Author Topic: Known Good Hardware  (Read 40987 times)


Known Good Hardware
« on: October 02, 2015, 11:00:57 am »
Build Your Own PilotAware Using The Known Good Hardware List

Purchasing and Building Your Own PilotAware Hardware From individual components.

If you don’t want to purchase a warrantied PilotAware unit that has been fully built and tested, then you can build your own PilotAware Hardware by sourcing the individual components from the internet. If you do this, it is very important that you only use the correct parts for the PilotAware unit to work successfully.

Here is a list of components that have been used successfully. PilotAware Limited gives no recommendation or guarantee as to the fidelity of these components nor the viability or vendors quoted, but supplies the list as a guide. Help will be available from the forum as to how to build this. Caveat emptor.
1.   Raspberry Pi 2B Do not use Raspberry pi 3 it will not work.
Raspberry Pi 2 Model B Desktop (Quad Core CPU 900 MHz, 1 GB RAM, Linux).
2.   Case
3.   ADSB Receiver Dongle
Mini USB DVB-T RTL-SDR Realtek RTL2832U & R820T Tuner Receiver Dongle MCX Input.
4.   Wifi dongle:

Updated August 2021

5.   GPS dongle:
6.   USB -> Micro USB power cable:®-Charger-Android-Tablets-Premium/dp/B00S2WQDO0/ref=sr_1_5?ie=UTF8&qid=1468588337&sr=8-5&keywords=juicebitz
7.   4Gb Micro SD card:
8.   869.5 MHz PilotAware Radio Bridge and licence
9.   869.5 MHz Antenna

When you have all of the parts.

•   Connect the PilotAware Bridge item 8 onto the Raspberry Pi (Item 1) ensuring that you do not bend any of the pins on the PIO Pin matrix
•   Line up the combined Pi and Bridge with the case (Item 2) and drill a hole so that the antenna male connector protrudes through the end plate of the bridge.
•   Screw together the case. (Item2)
•   Insert the Wi-Fi dongle (Item 4) into the bottom right hand USB socket
•   Insert the GPS dongle and thin antenna (Item 5) into the upper right hand USB socket
•   Insert the ADSB Receiver Dongle (Item 3) into the lower left hand USB socket
•   Insert the USB Cable (Item6) into the micro USB socket in the raspberry Pi
•   Screw the 869.6MHz Antenna onto the Bridge stub.
•   Format the SD Card (Item 7)
•   Manually Download the Software onto your PC from,540.0.htmland
•   Transfer this to the formatted Micro SD Card
•   Manual software download described in the PilotAware Operating instructions
•   Download the licence key as described in the documentation provided with the PilotAware Bridge item 8.

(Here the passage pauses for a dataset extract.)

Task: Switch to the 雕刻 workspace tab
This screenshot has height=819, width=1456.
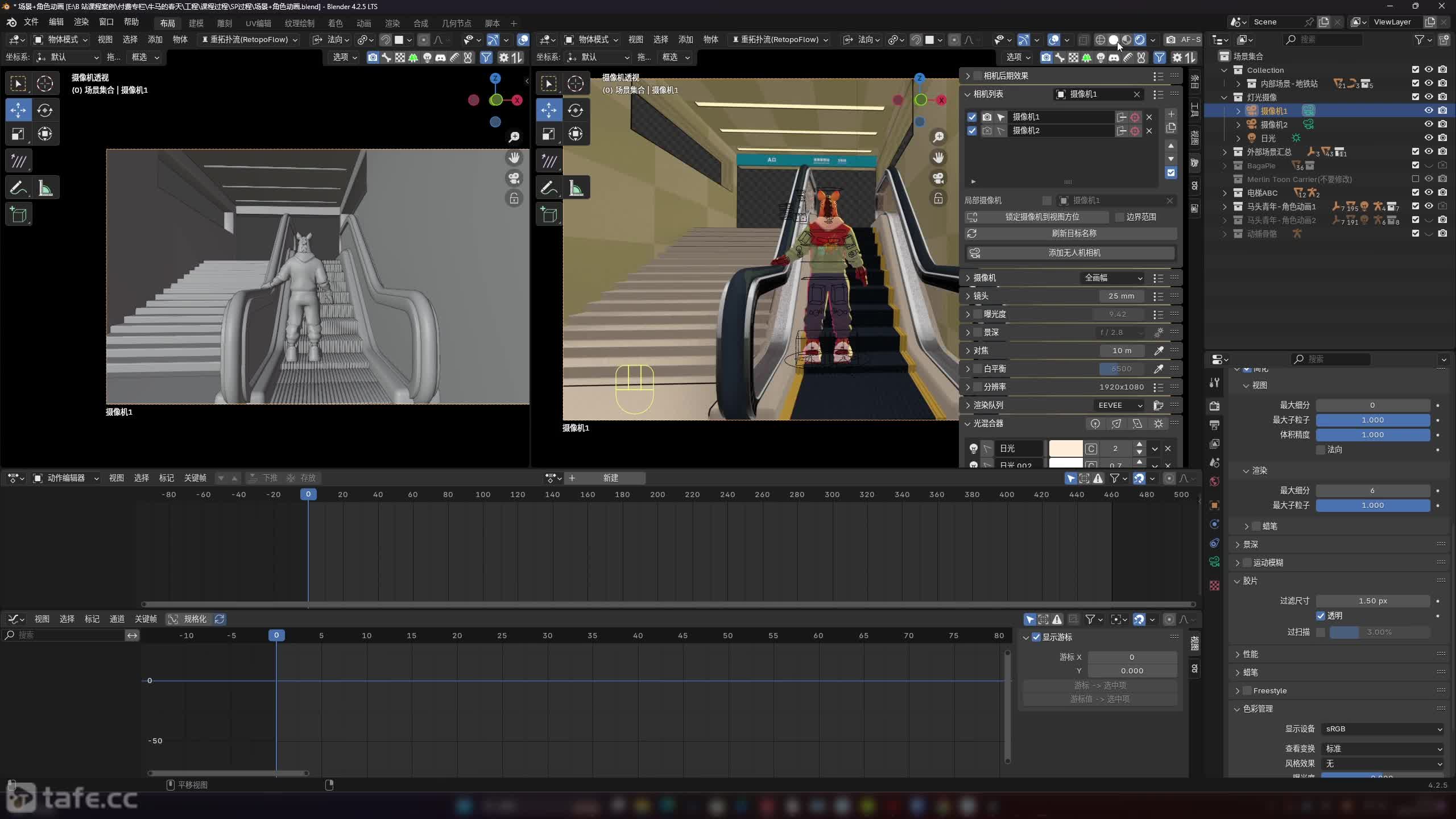Action: [225, 23]
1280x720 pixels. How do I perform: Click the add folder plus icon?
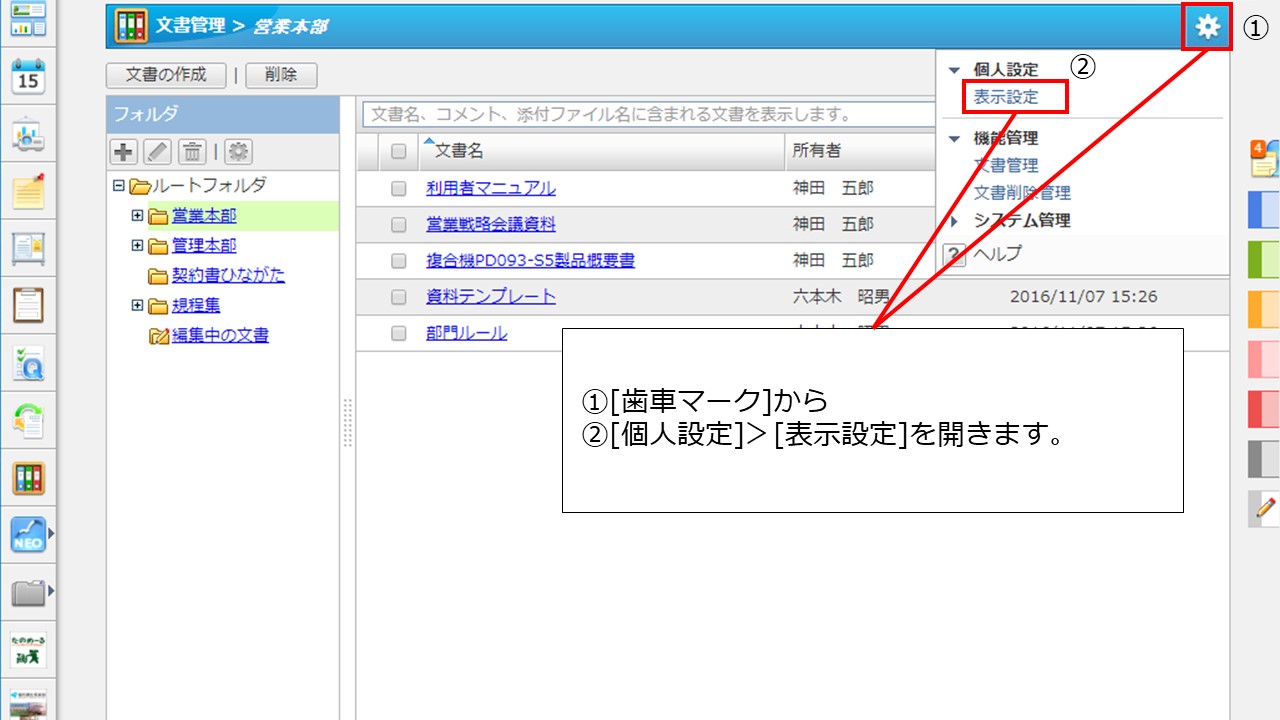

Or buy a ready built ready tested built with 12 months warranty for virtually the same price from and save yourself the time and effort of procuring and assembling the box of bits.

« Last Edit: August 13, 2021, 12:32:28 am by exfirepro »


Re: Known Good Hardware
« Reply #2 on: February 13, 2018, 10:18:29 am »
I have been using this particular SDR in our Eurostar aircraft for about a year. It’s cable tied to a crossmember behind the panel and connects to the Pi via a 0.5m USB extension cable. It’s performed faultlessly but I’m not aware whether it gets particularly hot. Just placed it there when I “permanently installed” (cable tied) the PAW behind the panel. Seems nicely made.


Re: Known Good Hardware
« Reply #3 on: May 17, 2018, 08:52:00 am »
I've just ordered a replacement ADSB antenna.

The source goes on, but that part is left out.